[Text passage start]

# Garden is IN!



## EatenByLimestone (May 7, 2009)

Here's to a summer with lots of sun and rain!   I hate watering!    

I didn't put the bussells sprouts in this year.  I doubled the peas, wax beans, okra, and squash.  Tripled the tomatoes.  Hopefully I won't have to buy any veggies this winter or use canned tomatoes for chili, etc.  I'm trying watermelon and cantalope for the first time.  I started a new bed of asparagus that we will be able to start harvesting next year.  

I think I'm going to be blanching and freezing like a mad man this summer.  

We have our first due in November and I'd like to use fresh veggies from a known source for food when he/she (won't know for a few more weeks) goes to solid food.  

I haven't put the green beans in yet so I guess I have about 30 minutes more work.    



How is everybody else doing with the garden?

Matt


----------



## PAJerry (May 9, 2009)

You'll be glad you did the asparagus bed in a few years. Ours has been in 20 years and it is one of the best things we ever did.  Fresh from the garden is better than anything you get in a store. If you have a horse farm around, see if you can get some good manure each year to top-dress the bed after you are finished harvesting (usually June 15 here).


----------



## jebatty (May 9, 2009)

I envy you who can put in your gardens so early. Last frost around here is the first week of June. I did plant lettuce, radish, and carrots. I should plant spinach too, but forgot to get the seeds. Beans and cucumbers will wait 'til June.

[Text passage end]

* Instructions
1) Output the part of the garden thread that opens with the words containing "I think I'm" and closes with "to solid food.".
2) In the garden thread, how long has PAJerry's asparagus bed been in?
3) Resume the garden forum thread from the point where it stops.

[Excerpted records start]

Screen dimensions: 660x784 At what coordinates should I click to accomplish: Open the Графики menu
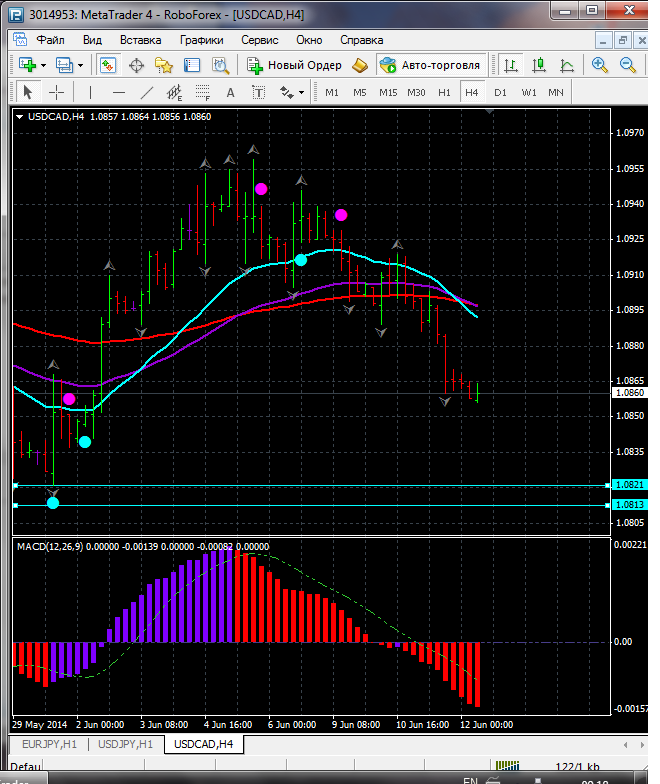pos(201,40)
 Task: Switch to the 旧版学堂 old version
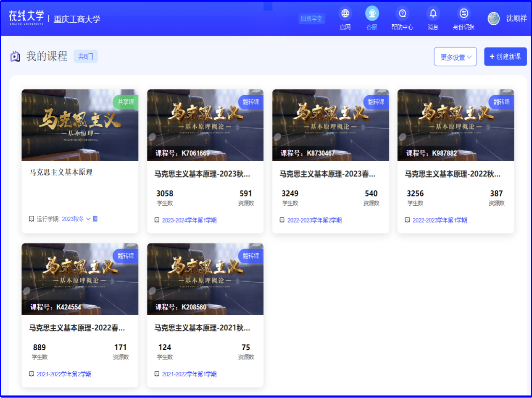click(x=312, y=19)
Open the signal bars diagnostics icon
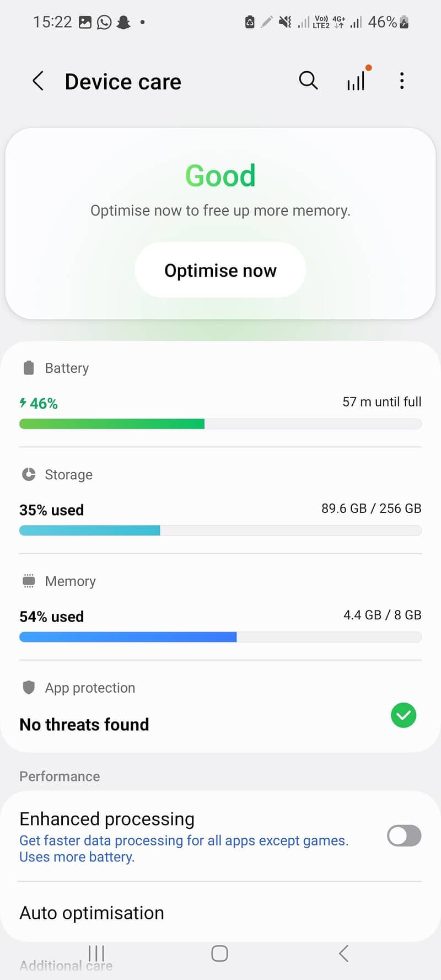Image resolution: width=441 pixels, height=980 pixels. (x=357, y=81)
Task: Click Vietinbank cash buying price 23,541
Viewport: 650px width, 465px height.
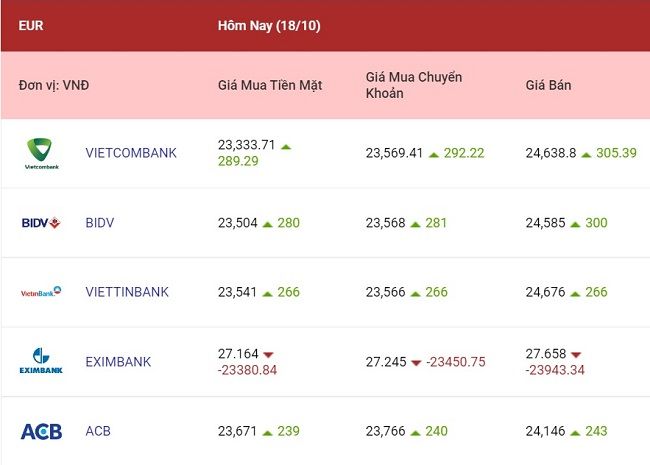Action: [238, 292]
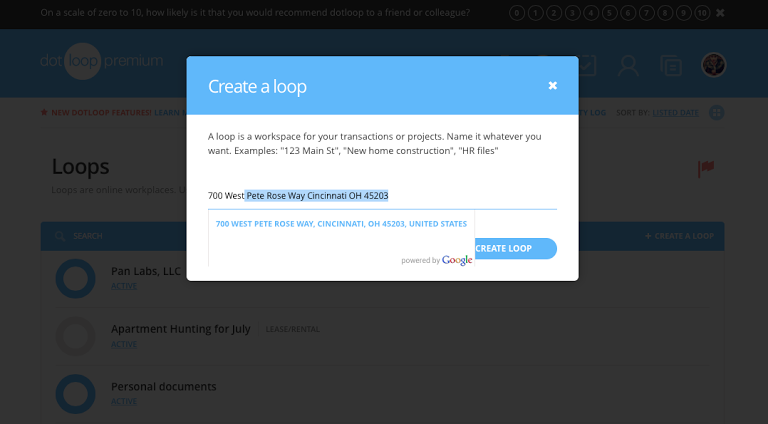
Task: Close the Create a loop dialog
Action: tap(552, 86)
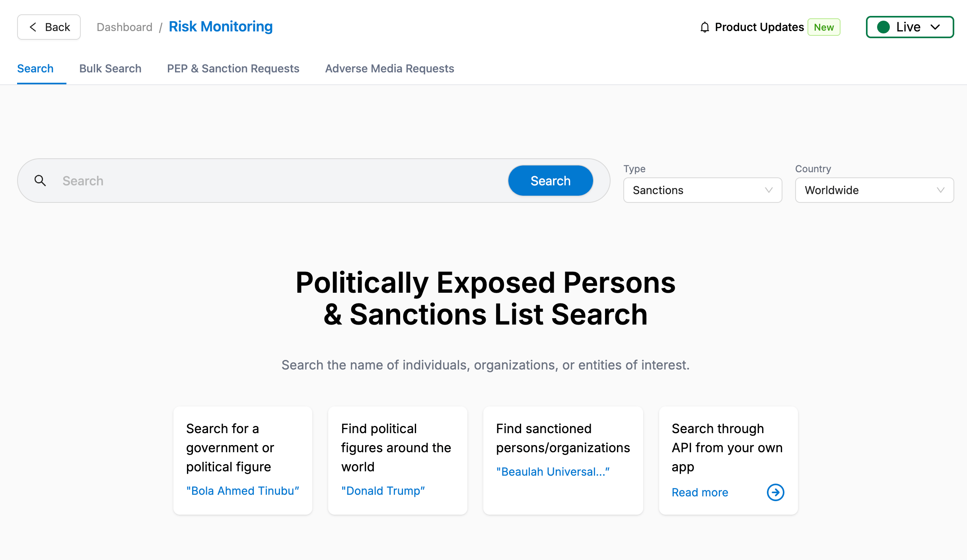The image size is (967, 560).
Task: Open the Read more API documentation link
Action: pyautogui.click(x=700, y=492)
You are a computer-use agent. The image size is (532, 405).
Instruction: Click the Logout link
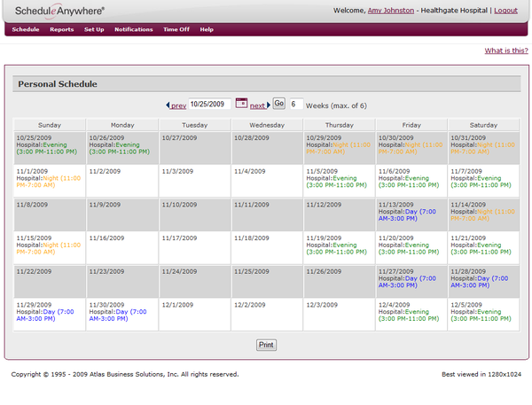click(x=505, y=11)
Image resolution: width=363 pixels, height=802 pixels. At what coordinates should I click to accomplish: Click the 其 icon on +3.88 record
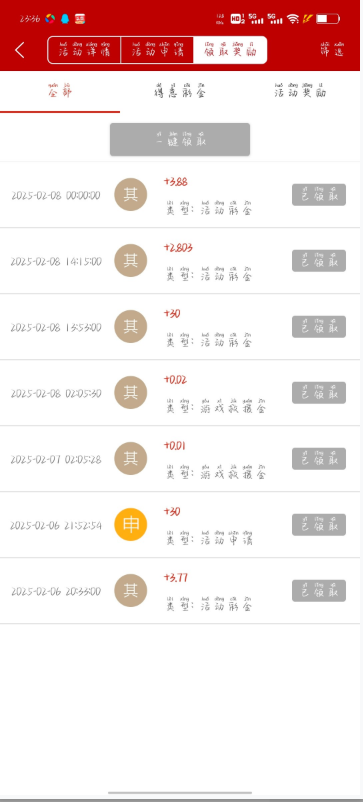(130, 194)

[Excerpted records end]

* Answers in order
1)
I think I'm going to be blanching and freezing like a mad man this summer.  

We have our first due in November and I'd like to use fresh veggies from a known source for food when he/she (won't know for a few more weeks) goes to solid food.

2) 20 years.

3)
----------



## EatenByLimestone (May 10, 2009)

I try to get it in as early as possible.  About where the leaves start popping on the trees.   Looking out the back window it looks like the leaves are full sized now.  It seems like last week I was looking at buds.  Wow they come out fast.  

Matt


----------



## EatenByLimestone (May 10, 2009)

I've heard that peas can be put into the ground as soon as the ground is soft enough to work and the frost is out.  I've never had them in that early, but that would certainly extend the growing season some.

Matt


----------



## madrone (May 10, 2009)

I forget how lucky we are in the Pacific NW. I put my peas in end of March. Everything else around April 15th.

Tell me more about asparagus. How do you prep the bed? Does it fill in, or do you have to add more plants?


----------



## EatenByLimestone (May 11, 2009)

I'll tell you  more next year, but the planting instructions said to plant them 1 foot apart.  I made a raised bed 1 foot wide and planted every 6 inches on opposite sides.  It makes each plant exactly 1 foot from it's neighbors.  I picked the crowns up at Norse Nurserys.  

Matt


----------



## dvellone (May 12, 2009)

You should do alright with the watermelon and cantaloupe where you are. I tried them for the first time a couple years ago a bit north of you here in the Adirondacks and was surprised with a great crop of sweet fruit.


----------



## SolarAndWood (May 14, 2009)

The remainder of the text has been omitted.